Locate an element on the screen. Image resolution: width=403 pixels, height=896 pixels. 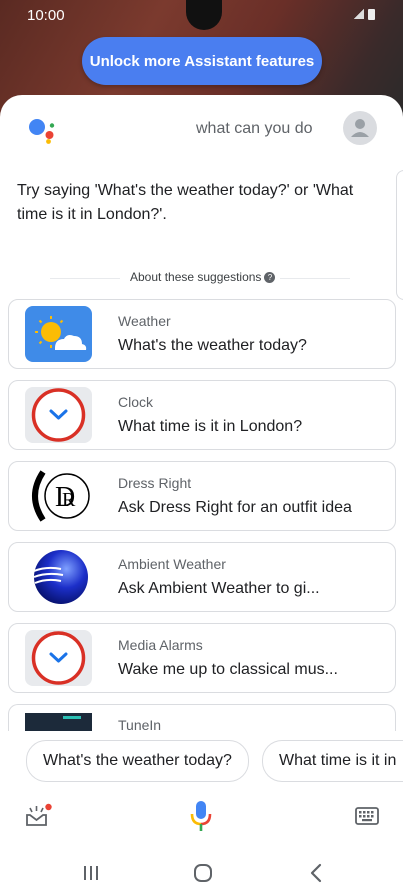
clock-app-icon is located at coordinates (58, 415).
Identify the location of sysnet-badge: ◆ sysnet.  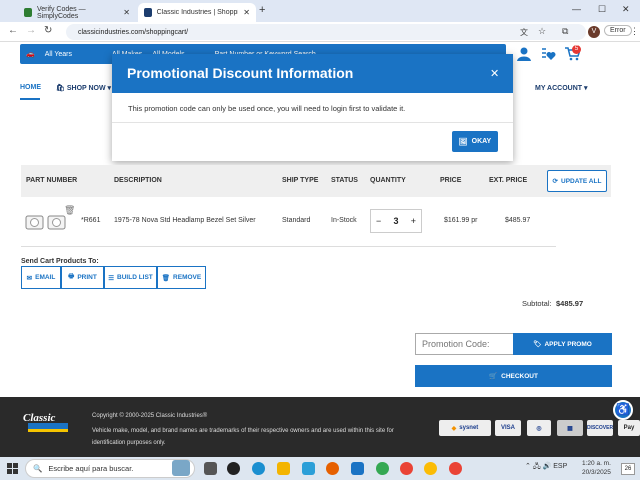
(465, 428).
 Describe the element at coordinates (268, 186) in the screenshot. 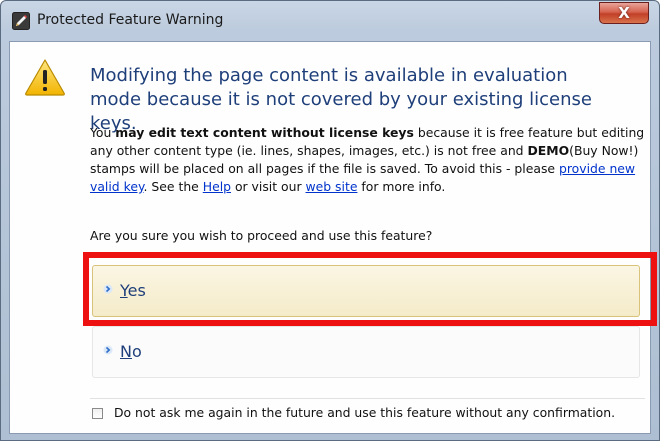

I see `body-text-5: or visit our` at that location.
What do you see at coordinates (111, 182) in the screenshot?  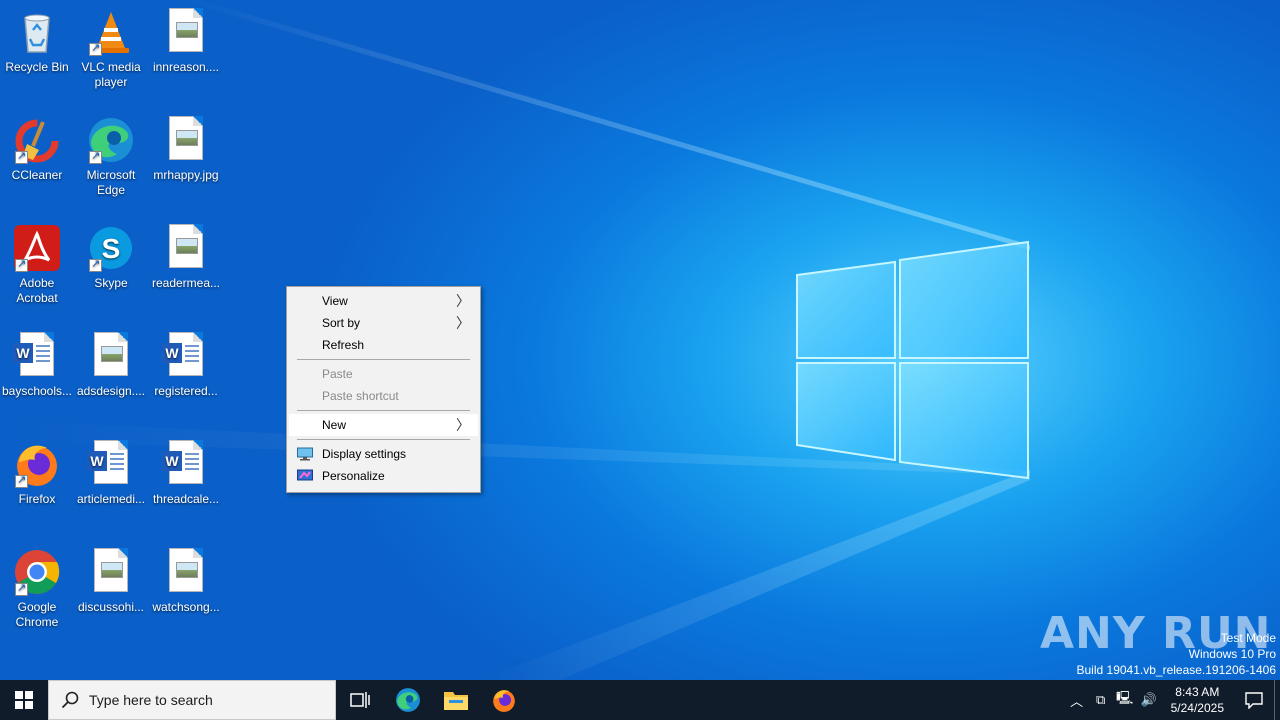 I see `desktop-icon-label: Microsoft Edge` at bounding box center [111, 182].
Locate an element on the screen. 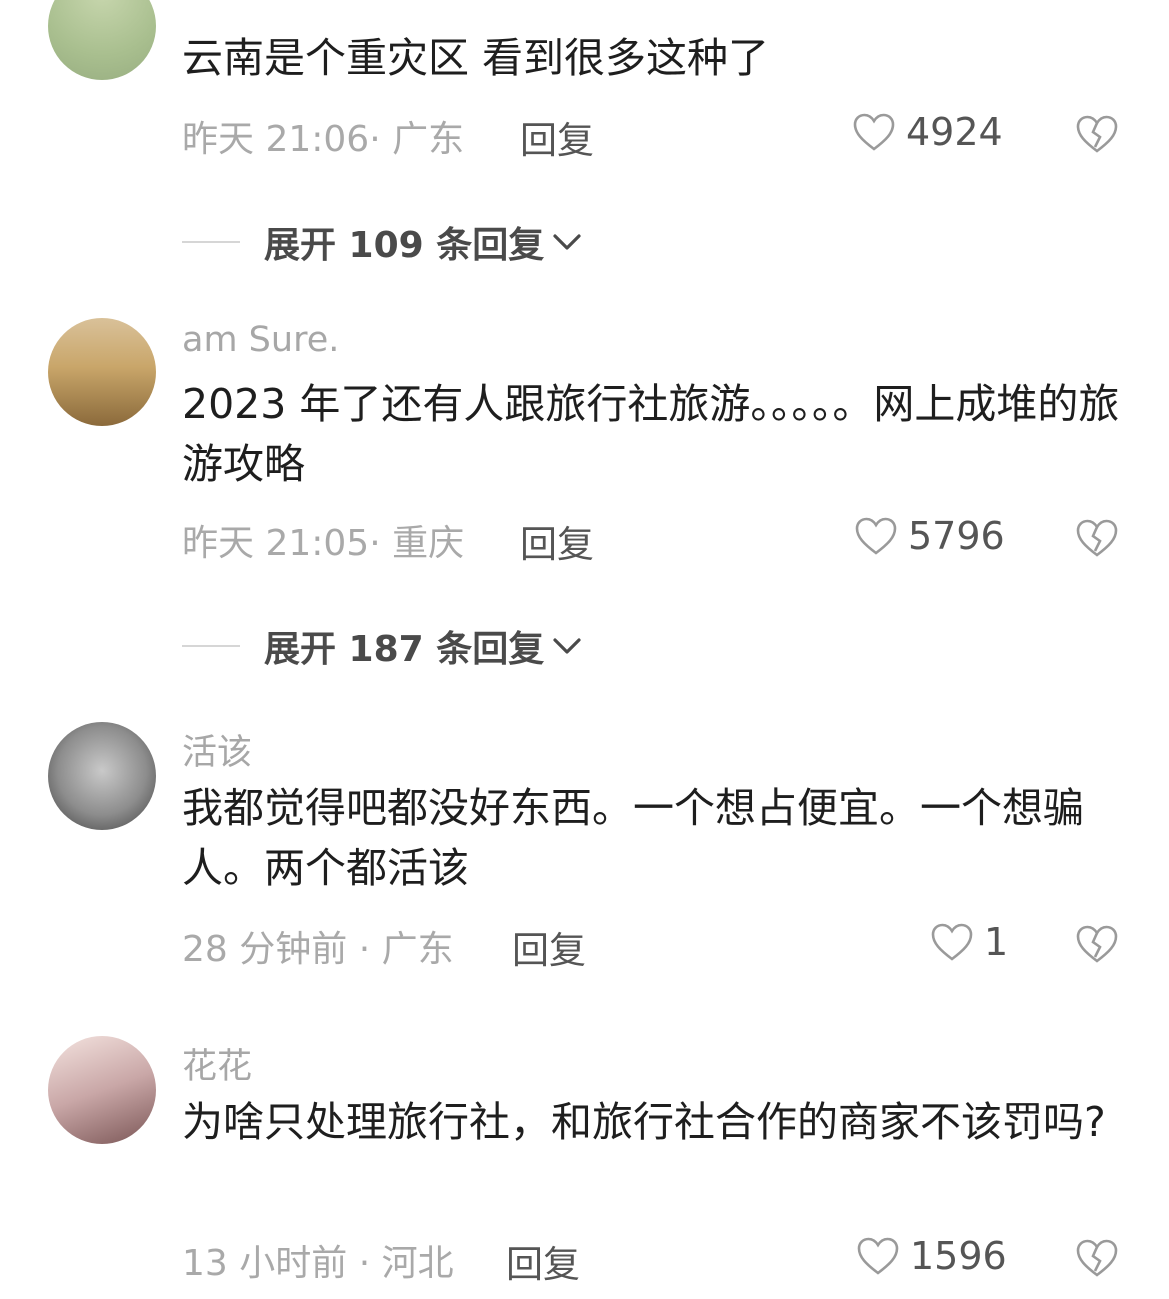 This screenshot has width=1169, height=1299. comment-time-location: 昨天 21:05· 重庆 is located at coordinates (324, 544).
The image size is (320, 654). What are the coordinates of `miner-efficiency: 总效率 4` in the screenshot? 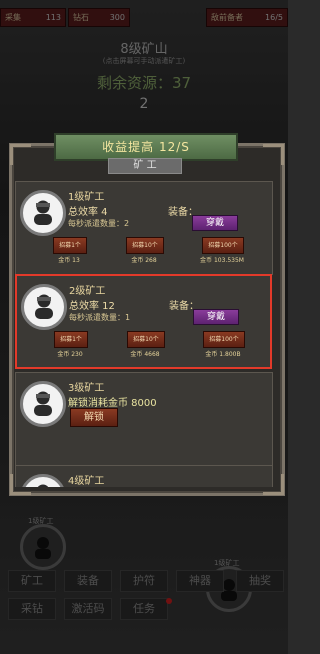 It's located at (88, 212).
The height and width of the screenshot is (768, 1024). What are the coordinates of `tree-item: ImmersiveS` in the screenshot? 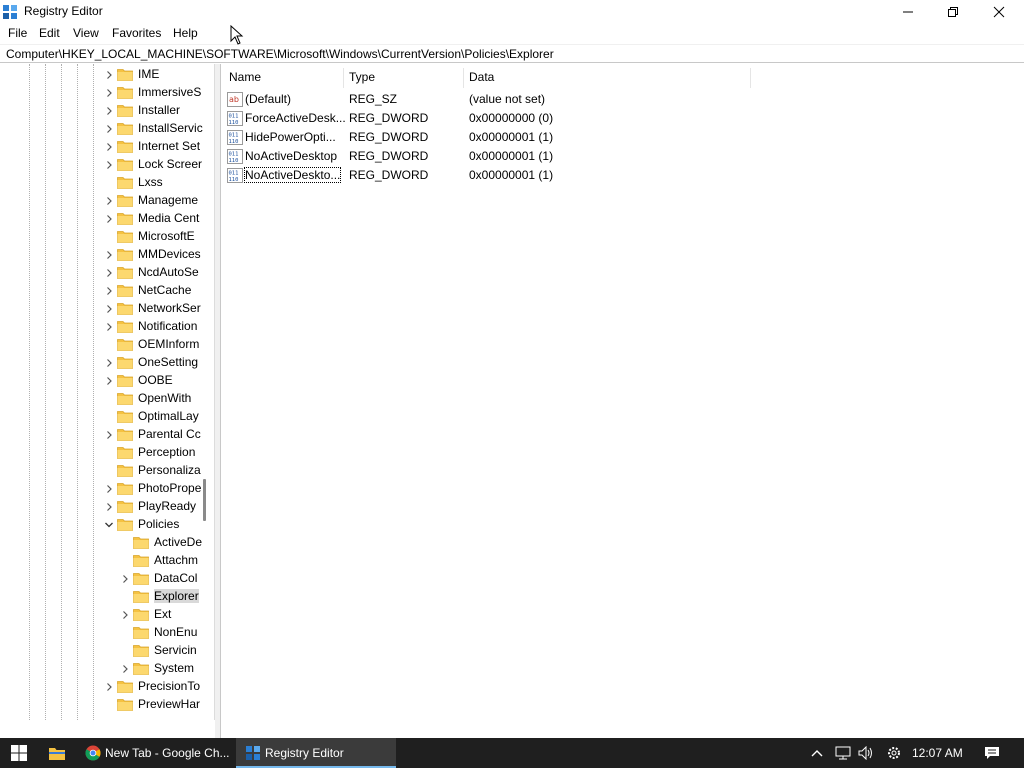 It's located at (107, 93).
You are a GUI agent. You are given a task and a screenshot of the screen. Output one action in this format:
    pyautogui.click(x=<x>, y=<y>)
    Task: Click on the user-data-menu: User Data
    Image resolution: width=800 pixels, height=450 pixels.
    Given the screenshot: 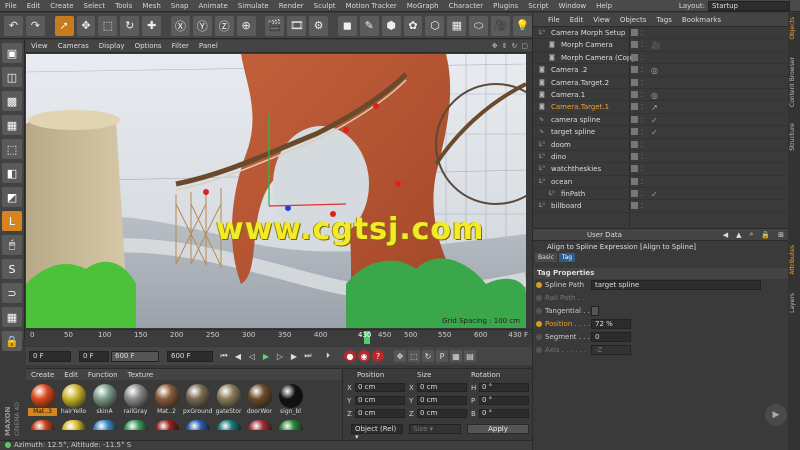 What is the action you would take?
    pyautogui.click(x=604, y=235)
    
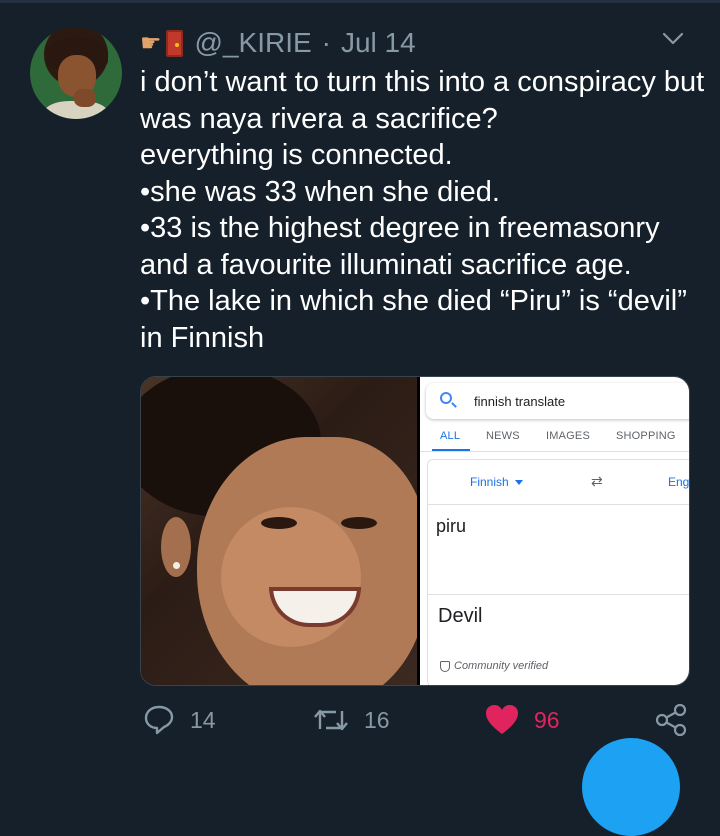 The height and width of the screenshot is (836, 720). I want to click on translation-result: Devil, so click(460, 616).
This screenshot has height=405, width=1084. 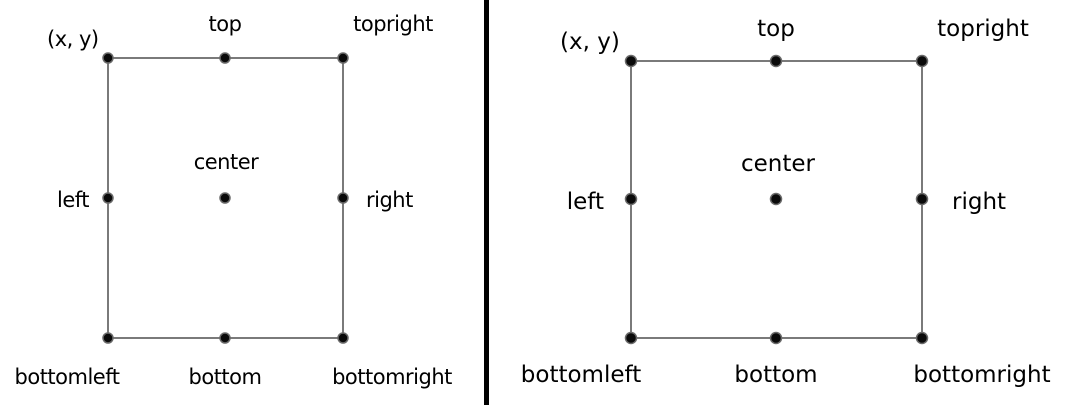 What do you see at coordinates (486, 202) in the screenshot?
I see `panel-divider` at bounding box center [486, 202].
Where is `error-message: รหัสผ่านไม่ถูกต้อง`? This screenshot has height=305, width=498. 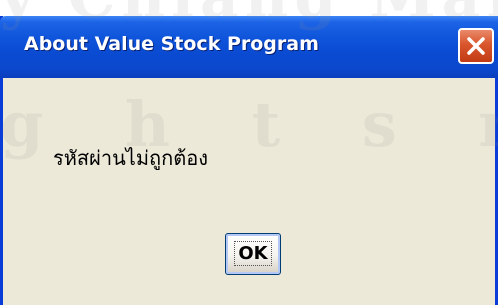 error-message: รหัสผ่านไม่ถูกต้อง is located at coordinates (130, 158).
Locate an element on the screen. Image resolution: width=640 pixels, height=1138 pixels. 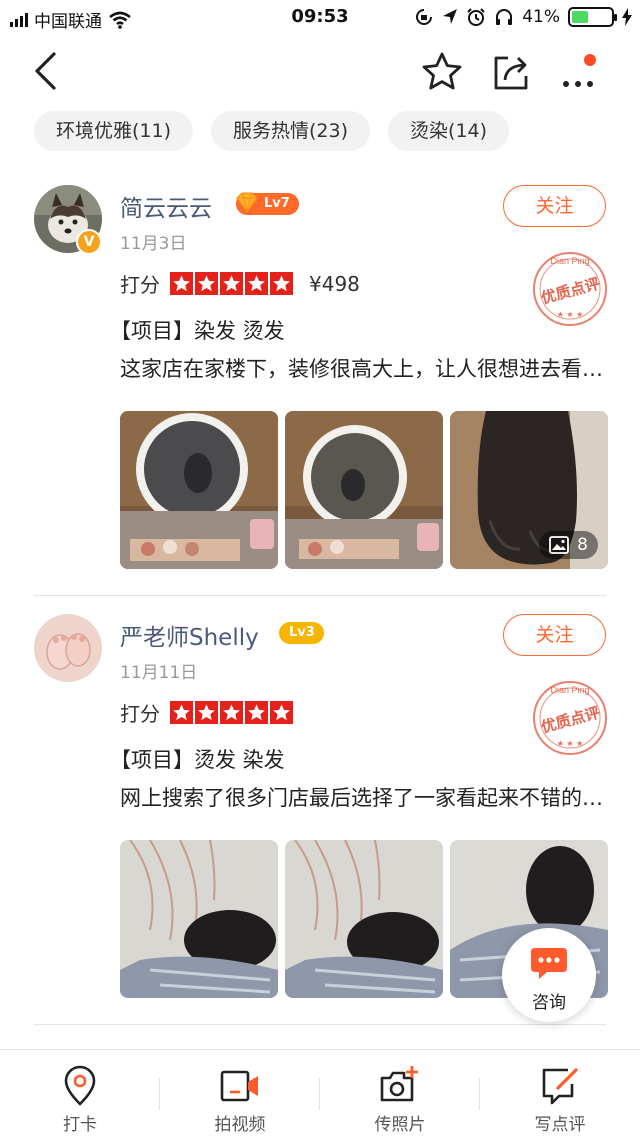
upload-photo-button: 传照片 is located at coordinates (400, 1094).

========================

**JOB:** Write out the records word for word from the very first line through the line containing "(465, 428).", including both of those lines, and leave the pictures out.

**RESPONSE TO THIS EXERCISE:**
Locate an element on the screen. Image resolution: width=403 pixels, height=896 pixels. 
clock-app-icon is located at coordinates (58, 415).
Identify the location of sysnet-badge: ◆ sysnet.  
(465, 428).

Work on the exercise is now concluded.